**Work instructions:**
A. According to the mailing-list message quoting a documentation patch, which file does the patch change?
B. List every distinct hyphenated word in the mailing-list message quoting a documentation patch. Do not count command-line options that begin with a hyphen.
C. Write what follows the last line of the mailing-list message quoting the three-dot typo patch.

**Passage provided:**
________________________

Ann T Ropea <bedhanger@xxxxxx> writes:

> Also, fix typo: "three dot" ---> "three-dot" (align with "two-dot").
> Signed-off-by: Ann T Ropea <bedhanger@xxxxxx>
> ---
>  Documentation/revisions.txt | 11 ++++++++++-
>  1 file changed, 10 insertions(+), 1 deletion(-)
> diff --git a/Documentation/revisions.txt b/Documentation/revisions.txt
> index 61277469c874..d1b126427177 100644
> --- a/Documentation/revisions.txt
> +++ b/Documentation/revisions.txt
> @@ -271,7 +271,7 @@ The '..' (two-dot) Range Notation::
>   for commits that are reachable from r2 excluding those that are reachable
>   from r1 by '{caret}r1 r2' and it can be written as 'r1..r2'.
> -The '...' (three dot) Symmetric Difference Notation::
> +The '...' (three-dot) Symmetric Difference Notation::
>   A similar notation 'r1\...r2' is called symmetric difference
>   of 'r1' and 'r2' and is defined as
>   'r1 r2 --not $(git merge-base --all r1 r2)'.

________________________

**Data rows:**

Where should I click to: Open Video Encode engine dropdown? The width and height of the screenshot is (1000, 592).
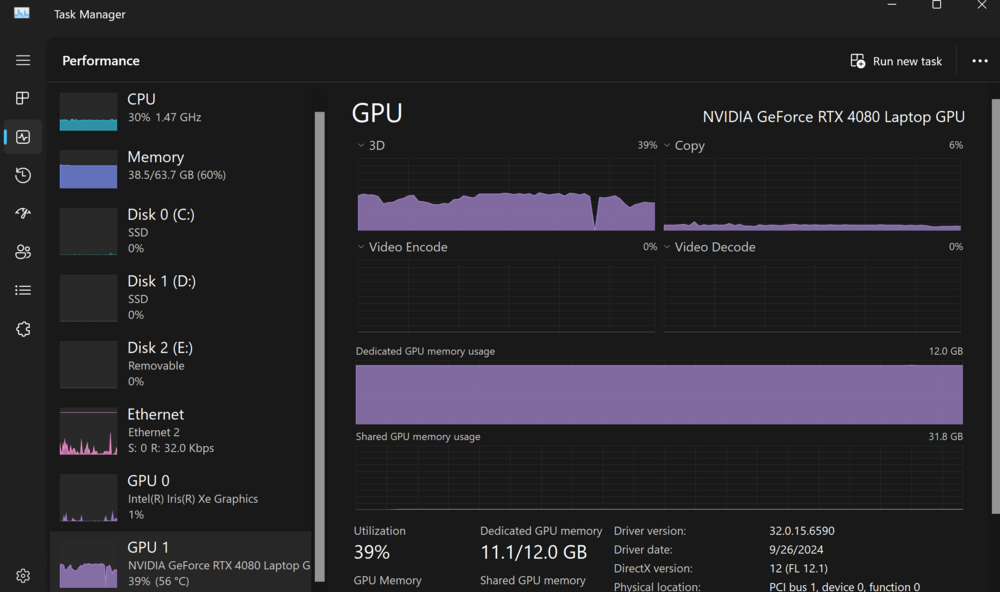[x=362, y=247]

________________________

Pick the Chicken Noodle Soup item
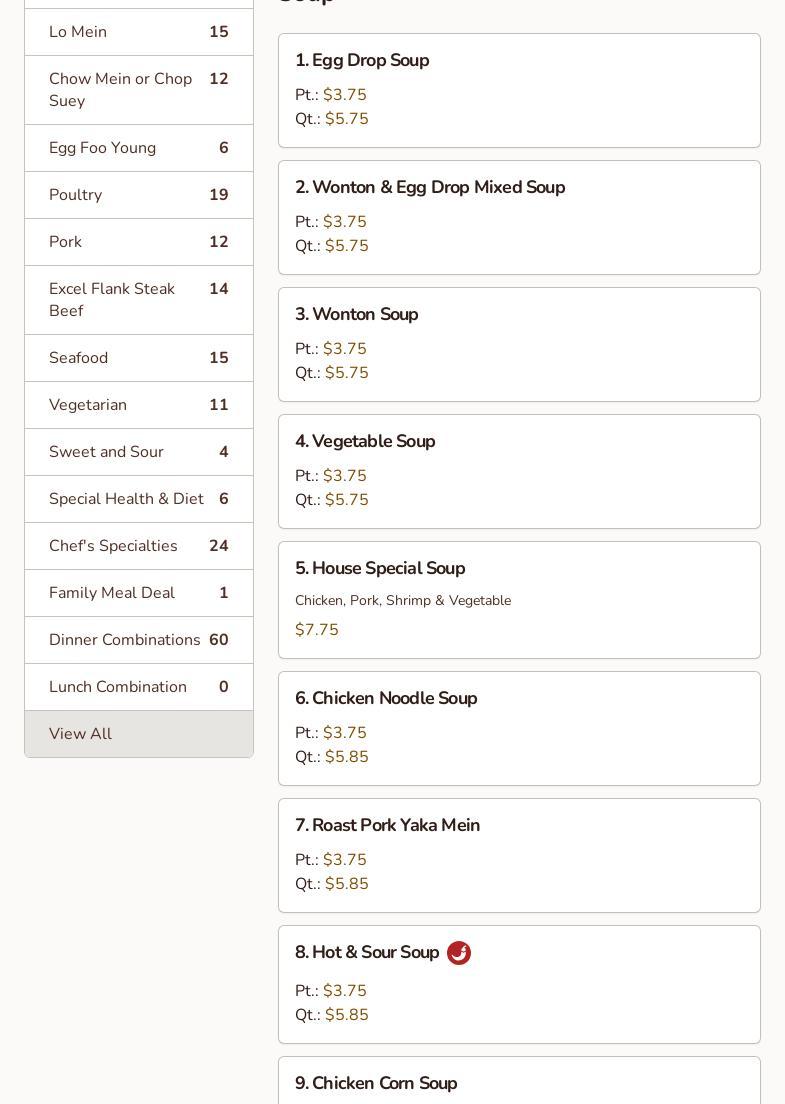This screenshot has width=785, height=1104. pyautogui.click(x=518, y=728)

________________________

**Answers to each task:**
A. Documentation/revisions.txt

B. three-dot, two-dot, Signed-off-by, merge-base

C.
> @@ -285,6 +285,15 @@ is a shorthand for 'HEAD..origin' and asks "What did the origin do since
>  I forked from them?"  Note that '..' would mean 'HEAD..HEAD' which is an
>  empty range that is both reachable and unreachable from HEAD.
> +However, there are instances where '<sha1>...' is *not*
> +equivalent to '<sha1>...HEAD'.  See the "RAW OUTPUT FORMAT"
> +section of linkgit:git-diff[1]: the three-dot notations used
> +there are simply continuation indications for the abbreviated
> +SHA-1 values.  The ones encountered there are usually
> +associated with file/index/tree contents rather than with commit
> +objects, and the range operators described above are only
> +applicable to commit objects (i.e., 'r1' and 'r2').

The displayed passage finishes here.